Zu erledigende Aufgaben:
a) Gib aus dem Text über die Flüchtlingshilfe in Rostock den Abschnitt wortgetreu wieder, beginnend mit „Und zum Abschluss“ und weiter bis einschließlich „großen Schwedischen Möbelhaus.“.
b) Beantworte anhand des Textes über die Flüchtlingshilfe in Rostock, in welchem Gebäude am Sonntag das große Plenum stattfindet.

Dokumenttext:
Wie es also weitergeht, bleibt ein wenig unklar. Klar ist, dass wir nach wie vor gebraucht werden, das Geflüchtete ohne unsere Hilfe in Rostock und auf ihrer Weiterreise über Rostock unsere Unterstützung brauchen, da die Stadt scheinbar nicht mehr kann oder will. Wie wir das genau gestalten, sollten wir an diesem Wochenende klären. Daher organisieren wir am morgigen Freitag um 18:00 Uhr eine Info-Veranstaltung auf dem Ulmen-Campus in der UImenstraße 69 im Raum 323. Und am Sonntag ab 17:00 Uhr wird es wieder ein großes Plenum im Peter-Weiss-Haus geben. Spätestens da sollten wir alle gemeinsam entscheiden, wie wir mittel- und langfristig weitermachen und uns gegenüber der Stadt positionieren. Sagt allen Bescheid!
Und zum Abschluss noch ein paar positive und schöne Nachrichten
Das Team Terminal hat mittlerweile einen Büro-Container, was nicht nur in der Kälte etwas Zuflucht bietet, sondern auch als Info-Büro vor Ort dient. Bereitgestellt wurde das ganze von der Fährgesellschaft und ausgestattet von einem großen Schwedischen Möbelhaus.

Erfasste Daten:

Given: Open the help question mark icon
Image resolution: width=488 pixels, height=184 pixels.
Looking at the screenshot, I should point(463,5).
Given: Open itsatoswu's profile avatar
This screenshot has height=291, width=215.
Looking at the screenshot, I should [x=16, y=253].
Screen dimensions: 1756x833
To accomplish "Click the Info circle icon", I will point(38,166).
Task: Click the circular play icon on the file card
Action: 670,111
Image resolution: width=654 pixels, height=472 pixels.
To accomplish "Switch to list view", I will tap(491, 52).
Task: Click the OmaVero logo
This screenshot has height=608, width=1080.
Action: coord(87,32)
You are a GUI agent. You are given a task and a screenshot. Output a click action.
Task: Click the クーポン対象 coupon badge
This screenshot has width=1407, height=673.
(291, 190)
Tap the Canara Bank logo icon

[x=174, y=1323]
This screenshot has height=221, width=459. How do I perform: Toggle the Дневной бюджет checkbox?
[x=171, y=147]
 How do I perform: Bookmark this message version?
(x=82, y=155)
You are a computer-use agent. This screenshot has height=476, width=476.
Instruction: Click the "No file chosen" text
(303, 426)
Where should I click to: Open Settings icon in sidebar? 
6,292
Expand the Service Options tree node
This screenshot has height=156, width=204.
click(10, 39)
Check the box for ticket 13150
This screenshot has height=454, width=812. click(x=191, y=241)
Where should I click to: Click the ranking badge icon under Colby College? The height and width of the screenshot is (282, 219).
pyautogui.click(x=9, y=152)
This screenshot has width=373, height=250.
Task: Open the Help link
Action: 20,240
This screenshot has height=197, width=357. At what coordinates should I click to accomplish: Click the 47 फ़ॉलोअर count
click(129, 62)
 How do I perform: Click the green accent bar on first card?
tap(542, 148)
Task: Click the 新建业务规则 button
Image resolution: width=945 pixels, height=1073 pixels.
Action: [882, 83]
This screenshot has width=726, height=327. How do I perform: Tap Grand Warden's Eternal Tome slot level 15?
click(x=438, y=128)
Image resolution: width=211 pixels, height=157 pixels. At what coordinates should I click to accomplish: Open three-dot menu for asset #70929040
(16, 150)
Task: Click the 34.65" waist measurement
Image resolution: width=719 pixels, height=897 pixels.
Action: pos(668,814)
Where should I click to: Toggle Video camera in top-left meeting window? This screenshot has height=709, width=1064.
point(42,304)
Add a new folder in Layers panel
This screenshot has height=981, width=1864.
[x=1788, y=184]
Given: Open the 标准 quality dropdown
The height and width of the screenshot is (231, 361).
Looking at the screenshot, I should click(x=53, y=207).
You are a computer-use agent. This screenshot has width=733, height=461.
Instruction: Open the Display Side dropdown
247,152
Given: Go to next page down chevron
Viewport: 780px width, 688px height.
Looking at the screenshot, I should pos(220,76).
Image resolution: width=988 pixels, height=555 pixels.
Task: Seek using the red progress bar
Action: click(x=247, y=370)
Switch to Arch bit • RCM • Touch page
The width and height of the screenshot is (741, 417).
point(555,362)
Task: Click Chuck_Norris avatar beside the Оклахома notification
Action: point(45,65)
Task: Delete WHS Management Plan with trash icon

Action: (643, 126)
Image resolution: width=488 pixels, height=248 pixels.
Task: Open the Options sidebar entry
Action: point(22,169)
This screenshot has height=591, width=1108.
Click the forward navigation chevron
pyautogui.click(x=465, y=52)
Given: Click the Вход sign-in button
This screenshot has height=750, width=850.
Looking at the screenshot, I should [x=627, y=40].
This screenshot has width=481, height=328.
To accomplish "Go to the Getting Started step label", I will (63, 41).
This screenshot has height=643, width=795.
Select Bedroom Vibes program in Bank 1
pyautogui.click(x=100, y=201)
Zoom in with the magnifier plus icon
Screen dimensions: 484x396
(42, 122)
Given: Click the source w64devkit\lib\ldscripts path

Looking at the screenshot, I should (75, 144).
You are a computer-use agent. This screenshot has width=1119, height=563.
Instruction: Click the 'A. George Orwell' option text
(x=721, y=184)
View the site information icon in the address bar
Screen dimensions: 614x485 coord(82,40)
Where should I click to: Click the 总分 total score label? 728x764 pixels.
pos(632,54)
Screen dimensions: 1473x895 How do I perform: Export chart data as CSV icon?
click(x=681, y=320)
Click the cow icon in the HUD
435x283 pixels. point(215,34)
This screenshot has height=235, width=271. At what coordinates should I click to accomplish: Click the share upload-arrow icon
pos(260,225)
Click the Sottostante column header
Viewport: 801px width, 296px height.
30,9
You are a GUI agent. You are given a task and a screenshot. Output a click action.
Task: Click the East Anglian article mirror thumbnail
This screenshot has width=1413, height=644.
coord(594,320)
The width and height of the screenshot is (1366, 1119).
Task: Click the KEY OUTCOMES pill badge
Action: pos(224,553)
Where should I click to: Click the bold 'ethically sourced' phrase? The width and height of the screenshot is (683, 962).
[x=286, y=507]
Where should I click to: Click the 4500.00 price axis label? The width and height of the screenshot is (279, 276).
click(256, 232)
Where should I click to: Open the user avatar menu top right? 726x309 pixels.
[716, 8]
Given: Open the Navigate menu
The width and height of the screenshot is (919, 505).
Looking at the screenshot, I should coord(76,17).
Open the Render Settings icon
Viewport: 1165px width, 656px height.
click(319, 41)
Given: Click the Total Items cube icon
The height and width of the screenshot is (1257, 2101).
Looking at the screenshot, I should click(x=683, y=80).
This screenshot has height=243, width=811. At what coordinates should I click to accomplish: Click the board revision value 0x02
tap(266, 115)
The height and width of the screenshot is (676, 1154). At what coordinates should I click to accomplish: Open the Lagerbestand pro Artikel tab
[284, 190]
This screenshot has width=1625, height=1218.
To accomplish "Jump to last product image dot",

Lösungen in Reihenfolge:
a)
Und zum Abschluss noch ein paar positive und schöne Nachrichten
Das Team Terminal hat mittlerweile einen Büro-Container, was nicht nur in der Kälte etwas Zuflucht bietet, sondern auch als Info-Büro vor Ort dient. Bereitgestellt wurde das ganze von der Fährgesellschaft und ausgestattet von einem großen Schwedischen Möbelhaus.

b) Das große Plenum findet im Peter-Weiss-Haus statt.